100% Capture = 100% Knowledge

                Corporations that have invested in messaging archives and services are reaping benefits far beyond reducing risk and discovery costs. The ability to find every message to or from a user has enormous business intelligence and incident resolution potential beyond the traditional discovery scenarios. The traditional archiving platform value propositions of storage reduction and retention management showed clear ROI (Return on Investment) for large enterprise infrastructures where the investment in servers, centralized network storage and IT expertise were a tiny fraction of the overall cost of keeping and retrieving ESI.

The secondary business usage scenarios were just an added bonus in light of multibillion dollar discovery budgets. Not so for a small to medium business in a non-regulated industry with only 1000 – 2000 users. With only one Exchange server and probably one messaging administrator, there has been understandable reluctance to make the $50 – 100,000 investment for the smaller pieces of litigation and volume of historical email. The litigation profile of these smaller, more nimble corporations did not justify the expense and effort to implement enterprise wide archiving before the new Federal Rule of Civil Procedure came into effect on 12/01/2006. Now the single or minimal inside counsel are struggling to explain to their board of directors why the possible sanctions and bad publicity require such a drastic change in their corporate data management lifestyle.

“Why can’t we just make everyone keep PSTs and keep the back up tapes?” asks the CIO. Using mailbox limits forced users to move email off of the expensive network storage to cheap local storage. It also created thousands of copies and put the core of the corporate IP at risk, but that was not IT’s problem.

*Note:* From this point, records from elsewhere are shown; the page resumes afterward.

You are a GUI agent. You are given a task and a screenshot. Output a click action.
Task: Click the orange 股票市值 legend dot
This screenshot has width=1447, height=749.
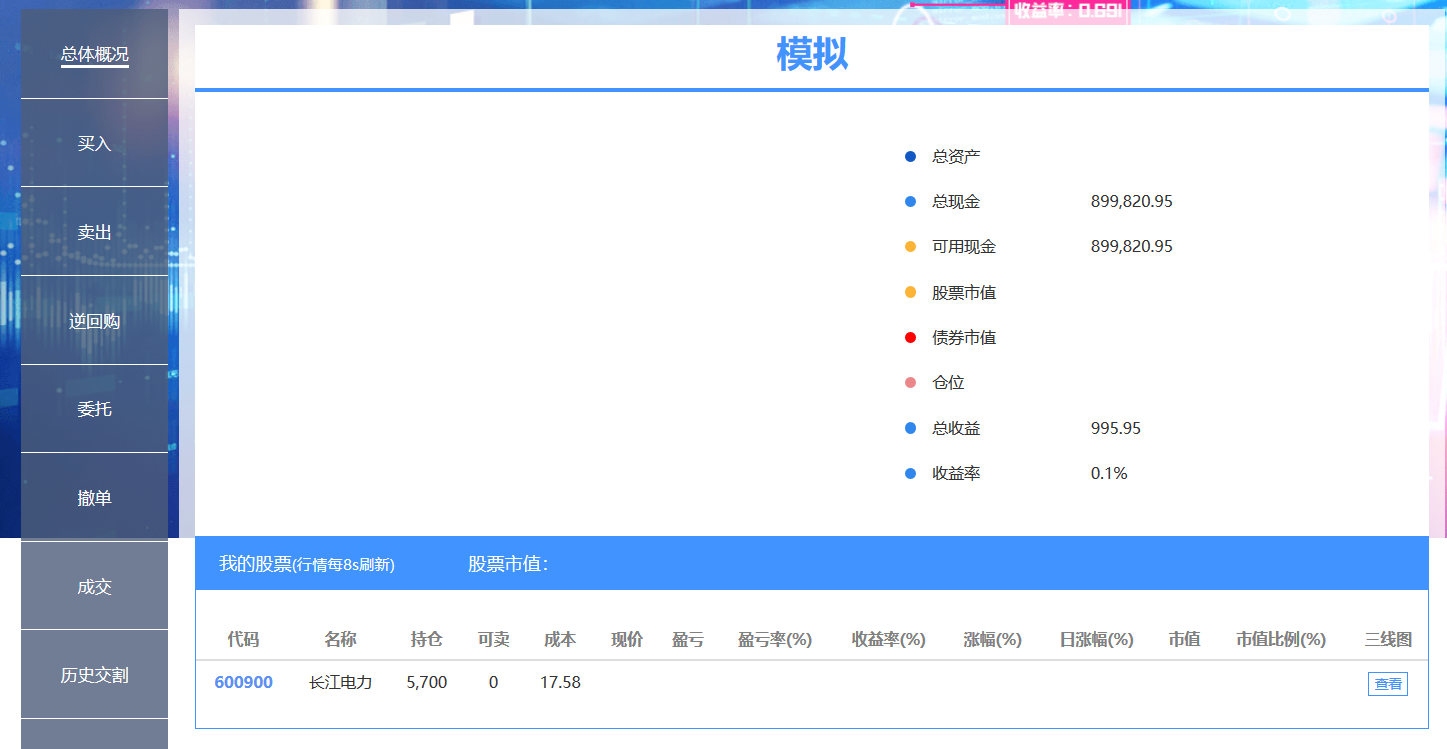coord(910,293)
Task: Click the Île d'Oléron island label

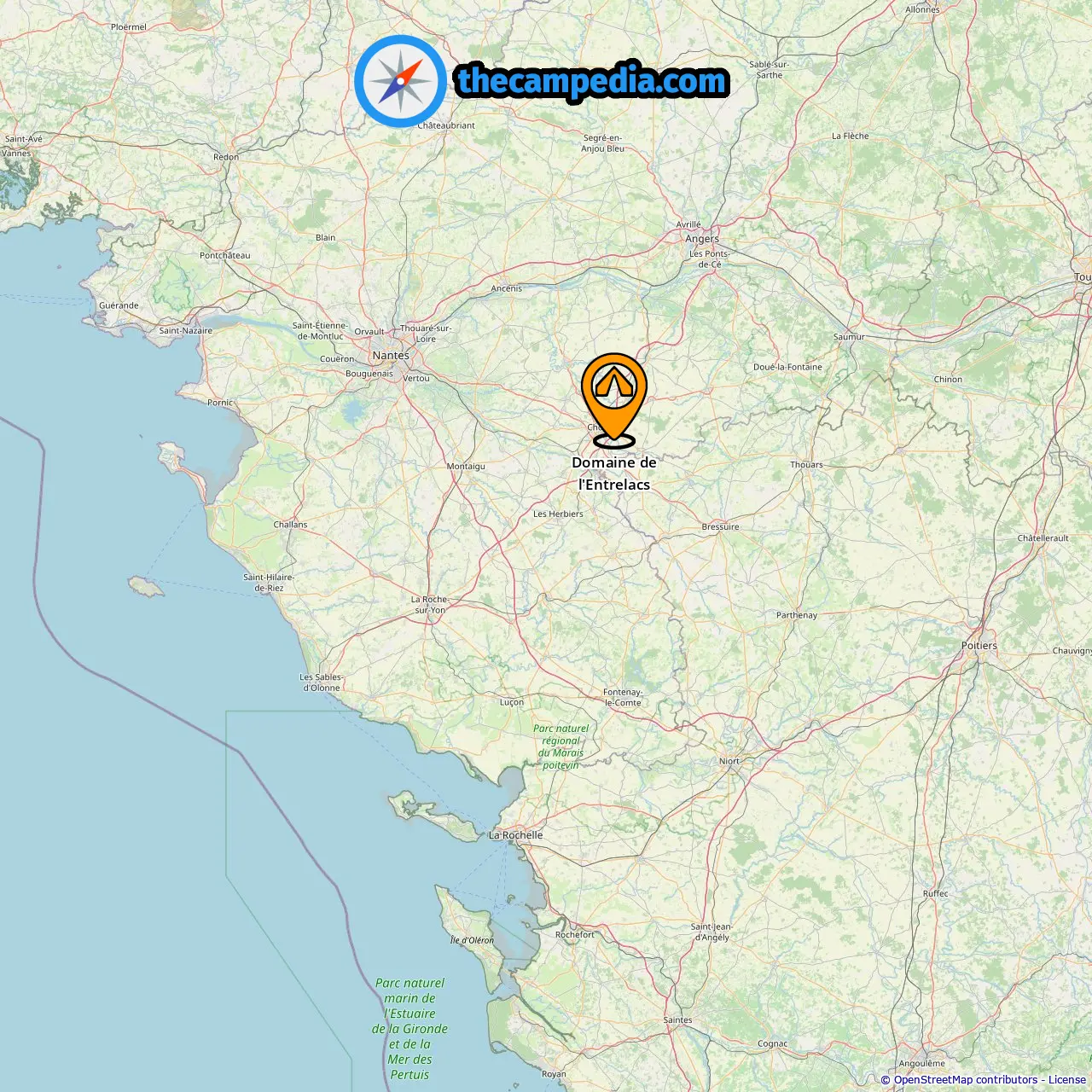Action: 472,939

The dramatic increase in the hosted and SaaS archiving services over the last two years have suddenly given these corporations a way to realize the benefits from archiving without the heavy up-front investment. Many have quickly uncovered the hidden business value of enterprise search across the complete historical message collection. Suddenly, they can backtrack leaked pricing, salary and other trade secrets to find the few rotten apples in their barrel and weed them out.

One of the hardest things in a HR investigation is to disprove false accusations of sexual harassment, inappropriate content, fixed bids and many other scenarios. It is very easy to fake printed out email and IM conversations that would not stand up to close scrutiny if still in electronic form. The only way to prove that someone did not send a message is to have all the messages within that time frame and the ability to retrieve them. Think about how hard it is to set the context for an off-color email without having the complete historical conversations between a supervisor and a former employee.

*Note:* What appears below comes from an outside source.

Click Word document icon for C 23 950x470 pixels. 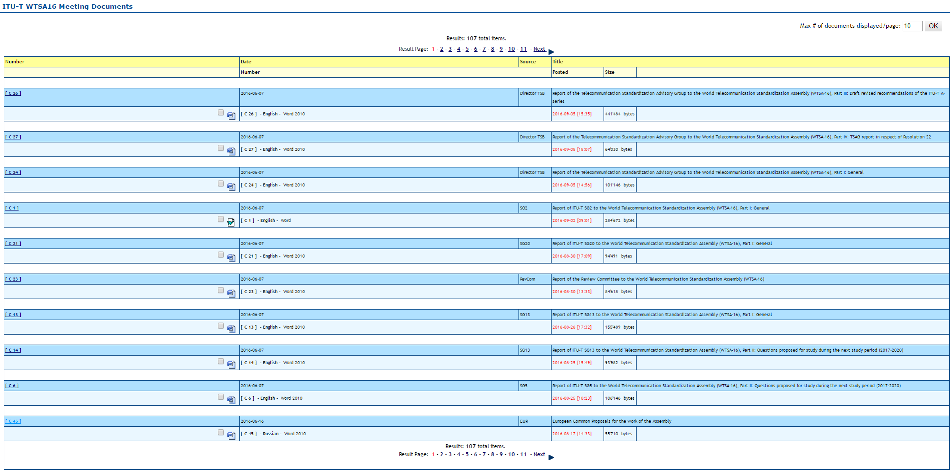click(x=231, y=292)
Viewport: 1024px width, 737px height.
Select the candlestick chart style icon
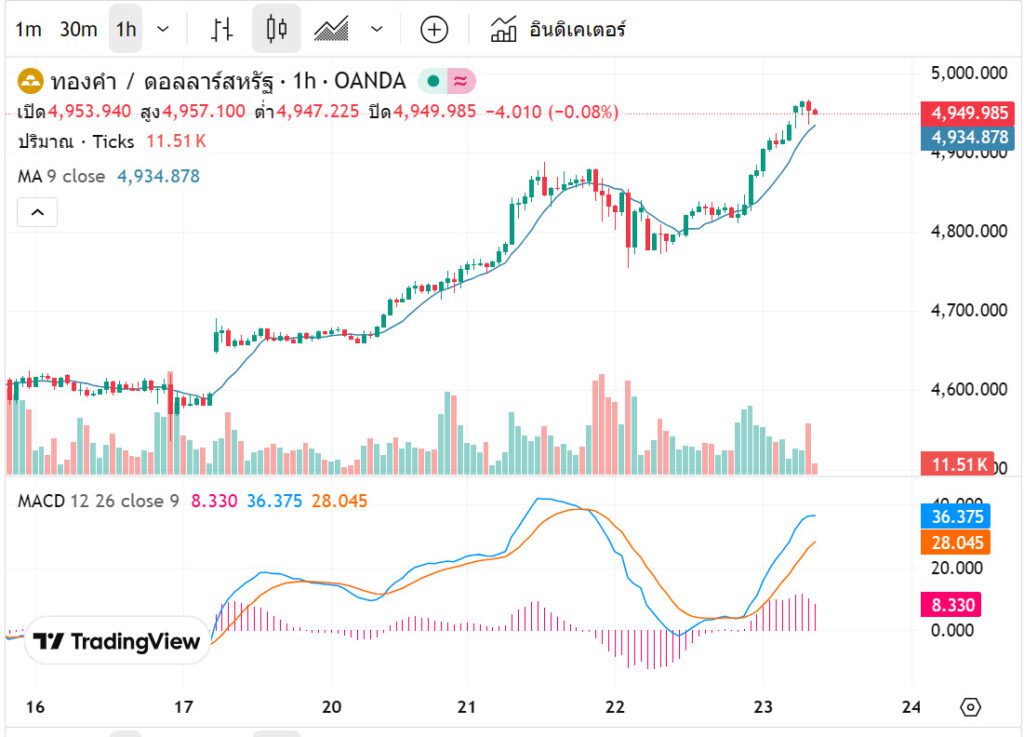tap(276, 29)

Beyond actual HR investigations, corporations are now realizing that in today’s highly mobile labor environment, it is critical to have the ability to transition historical communications when a valued decision maker decided to depart for greener pastures. A responsible director will organize their ESI and participate in the transition process, but that can take weeks of effort and usually is limited to active projects. What about all of the ESI around completed contracts, deals and ongoing business relationships? “It’s in my PSTs.” So are all kinds of sensitive communications that you may not want to make available to everyone who inherits any portion of the departed roles.

So archiving and enterprise search are not just for storage and discovery management, especially when we now have low-threshold options available.